The Spirit is “the Lord and Giver of Life”!
And here is one final encouragement to engage the texts for Pentecost in this manner. We recall that the ecumenical church confesses in the Nicene Creed that the Spirit is “‘the Lord, the giver of life, who proceeds from the Father and the Son.” A theology that is adequate to this triune relationship is one that lifts up for the faithful the eternal love God has in the Spirit for the whole creation in Christ Jesus. Along the way in this extraordinary journey from the First Sundays of Advent through to the Day of Pentecost, we have had several occasions to lift up the importance of the Holy Spirit as a driver of ecological awareness and of care of creation, not only inside the church, but out in the world as well. Elizabeth Johnson aptly notes that, although the Spirit has been badly neglected in the history of the church’s teaching, the world will tell of the glory of God. Anyone who has ever resisted or mourned the destruction of the earth or the demise of one of its living species, or has wondered at the beauty of a sunrise, the awesome power of a storm, the vastness of prairie or mountain or ocean, the greening of the earth after period of dryness or cold, the fruitfulness of a harvest, the unique ways of wild or domesticated animals, or any of the other myriad phenomena of this planet and its skies has potentially brushed up against an experience of the creative power of the mystery of God, Creator Spirit. (She Who Is, p. 125).
First fruits of the spirit and the first fruits of Earth—in springtime.
And, accordingly, I offer a suggestion.
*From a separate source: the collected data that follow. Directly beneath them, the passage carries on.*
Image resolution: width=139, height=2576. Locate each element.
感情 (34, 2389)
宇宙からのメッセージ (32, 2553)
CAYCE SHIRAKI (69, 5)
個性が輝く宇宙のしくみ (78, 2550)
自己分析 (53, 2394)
In the northern hemisphere, let us celebrate Pentecost as a season of the “first fruits” of the Earth. Farmers markets are newly reopened; gardeners rejoice in the harvest of asparagus and rhubarb, young lettuce and spinach; gatherers hunt for the elusive morel mushrooms. We easily miss the joy of first harvest in an age when we permit supermarkets—the retail outlets for our fossil fuel driven—industrialized food system, to provide us with their year-round supply of every season’s produce. And we probably miss a good deal of that sense of divinely dependent flourishing for which the Psalmist gave thanks. Might not the church do well to help recover this joy by including within the symbolism of Pentecost an offering of the first fruits of the season as among the important gifts of the “Spirit, the Lord, the giver of life?
Check out:
Joseph Sittler, Evocations of Grace (Grand Rapids: Eerdmans, 2000)
Arthur Walker Jones, The Green Psalter (Minneapolis: Fortress, 2009).